__Problem to work on__
Keeping every word and mark, copy all of the data.
*** Opening of Provided records ***
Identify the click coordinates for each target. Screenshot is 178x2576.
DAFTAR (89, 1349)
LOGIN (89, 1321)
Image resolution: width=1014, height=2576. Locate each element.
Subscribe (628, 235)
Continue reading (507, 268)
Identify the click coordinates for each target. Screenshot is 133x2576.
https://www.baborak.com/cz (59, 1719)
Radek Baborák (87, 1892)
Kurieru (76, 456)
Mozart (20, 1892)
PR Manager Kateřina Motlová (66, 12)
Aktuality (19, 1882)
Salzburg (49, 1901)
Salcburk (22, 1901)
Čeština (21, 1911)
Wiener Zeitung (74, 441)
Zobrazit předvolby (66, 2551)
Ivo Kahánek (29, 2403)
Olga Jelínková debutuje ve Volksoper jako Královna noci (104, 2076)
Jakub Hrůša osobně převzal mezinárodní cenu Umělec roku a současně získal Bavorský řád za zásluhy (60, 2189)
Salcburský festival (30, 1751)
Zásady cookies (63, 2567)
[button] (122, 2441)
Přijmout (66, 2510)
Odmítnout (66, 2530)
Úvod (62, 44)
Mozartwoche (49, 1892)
*** Close of Provided records ***
__Exercise output__
Identify the click coordinates for each target. Screenshot is 178x2576.
DAFTAR (89, 1349)
LOGIN (89, 1321)
Image resolution: width=1014, height=2576. Locate each element.
Subscribe (628, 235)
Continue reading (507, 268)
Identify the click coordinates for each target. Screenshot is 133x2576.
https://www.baborak.com/cz (59, 1719)
Radek Baborák (87, 1892)
Kurieru (76, 456)
Mozart (20, 1892)
PR Manager Kateřina Motlová (66, 12)
Aktuality (19, 1882)
Salzburg (49, 1901)
Salcburk (22, 1901)
Čeština (21, 1911)
Wiener Zeitung (74, 441)
Zobrazit předvolby (66, 2551)
Ivo Kahánek (29, 2403)
Olga Jelínková debutuje ve Volksoper jako Královna noci (104, 2076)
Jakub Hrůša osobně převzal mezinárodní cenu Umělec roku a současně získal Bavorský řád za zásluhy (60, 2189)
Salcburský festival (30, 1751)
Zásady cookies (63, 2567)
[button] (122, 2441)
Přijmout (66, 2510)
Odmítnout (66, 2530)
Úvod (62, 44)
Mozartwoche (49, 1892)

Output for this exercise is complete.